Los sindicatos UGT y CCOO han calificado de “decepcionante” que el informe de AIReF sobre la evolución que registra la incapacidad temporal, haya obviado el hecho de que la principal causa del crecimiento de la prestación radique en causas relacionadas con un problema creciente de tiempos y capacidad de respuesta del sistema sanitario público.
Aunque ambos sindicatos han afirmado que analizarán en profundidad el informe, han criticado que, entre las conclusiones destacadas del documento, no aparezca “ninguna referencia” a los efectos sanitarios que la Organización Mundial de la Salud reconoce que ha podido desplegar una pandemia “tan grave como la del Covid”.
“No es necesario en cualquier caso disponer de un informe técnico exhaustivo que acredite que un fenómeno como la virulencia de la gripe que se ha registrado en las últimas semanas, con una duración de hasta 10 días, ha desplegado sin duda efectos sobre la IT”, han expuesto en un comunicado conjunto.
Las bajas por salud mental, una de las claves
Los sindicatos han destacado el hecho de que España sea el líder mundial en consumo de benzodiacepinas y ansiolíticos y el tercer país de la Unión Europea en utilización de antidepresivos, apuntando que “necesariamente tiene que indicar efectos sobre los procesos relacionados con la salud mental y la respuesta que se está dando sobre los mismos”.
CCOO y UGT han explicado que el incremento de las bajas con consecuencias en salud mental tiene relación también con los cambios en la organización del trabajo, la digitalización, la gestión por algoritmos, las plataformas y sus consecuencias en salud. Asimismo, han apuntado a la infradeclaración de enfermedades profesionales como otra asignatura pendiente para la identificación de daños de origen laboral, que repercute en la prevención de riesgos laborales.
El mayor empleo influye en el número de procesos
CCOO y UGT han indicado que el crecimiento de la actividad económica y el empleo influye en el incremento del número de procesos de incapacidad temporal, como lo hace sobre la duración media de las prestaciones y el envejecimiento que progresivamente experimenta la población en edad laboral, como consecuencia de la evolución demográfica.
Para ambos sindicatos son estas y otras causas relacionadas estrictamente con la salud las que explican en primer lugar el aumento que registra la utilización de las prestaciones de incapacidad temporal.
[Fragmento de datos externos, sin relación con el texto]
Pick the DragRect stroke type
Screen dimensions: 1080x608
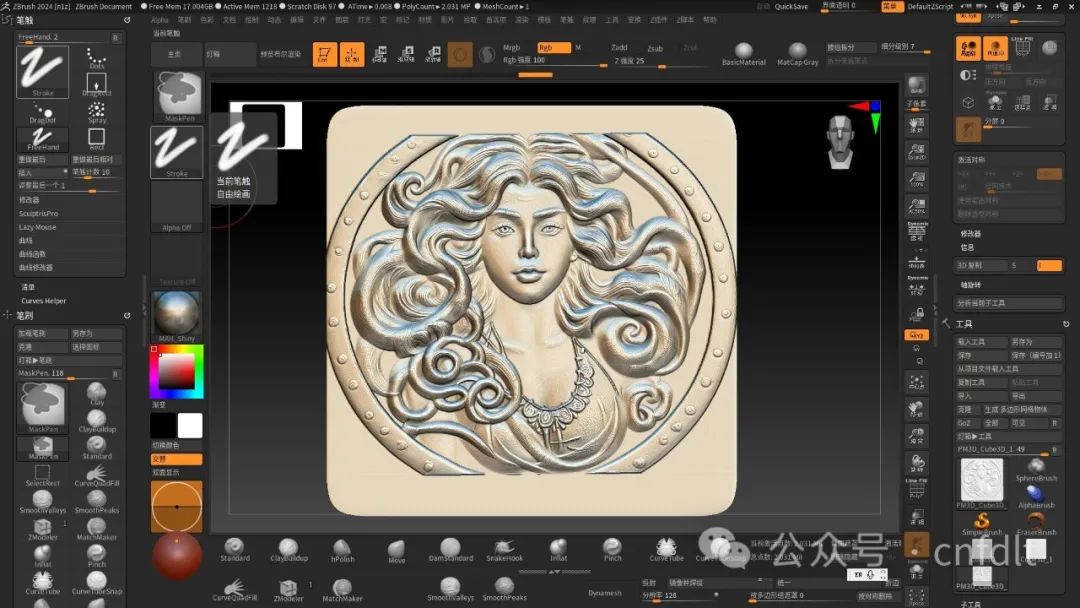tap(96, 84)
Por ello, manifiestan que el objetivo debe ponerse en la atención pública sanitaria y los recursos del Sistema Nacional de Salud.
Rechazan la “duda” que el informe “parece desplegar” sobre “un pretendido abuso generalizado de las prestaciones”
Por otro lado, CCOO y UGT se han mostrado en contra de “la sombra de duda que el informe parece desplegar respecto de un pretendido abuso generalizado de las prestaciones por parte de pacientes y profesionales sanitarios que, en una primera aproximación y sin perjuicio de un análisis más profundo, que haremos, el informe no parece demostrar”.
Ambos sindicados han manifestado que “resulta especialmente preocupante” que una de las manifestaciones recogidas en el informe señale que “los resultados muestran por orden de magnitud que, manteniendo constantes el resto de las características, es más probable iniciar un episodio de IT si el trabajador lo tuvo también el año anterior, trabaja en una empresa grande, se encuentra en un nivel salarial medio, tiene contrato indefinido, no es autónomo, es mujer, tiene menos de 40 años y trabaja para el sector público”.
Han expresado que este tipo de afirmaciones “ponen de manifiesto los serios problemas metodológicos y de enfoque del informe, especialmente cuando se apoyan en análisis automatizados probablemente realizados mediante herramientas de inteligencia artificial sin el necesario contraste”. Así, han criticado que “lejos de contribuir a una comprensión rigurosa del fenómeno, este enfoque termina arrojando conclusiones que incorporan un evidente sesgo, al asociar la utilización de la incapacidad temporal a variables como el hecho de ser mujer, contar con empleo estable o disfrutar de mejores condiciones laborales”.
Esto, han concluido, “no solo resulta conceptualmente inaceptable, sino que introduce un elemento implícito de estigmatización de colectivos protegidos y de cuestionamiento injustificado del legítimo ejercicio de derechos de protección social”, más cuando se han eludido las causas estructurales que son la situación del sistema sanitario público, la salud laboral y las condiciones en las que las personas trabajadoras desarrollan su actividad.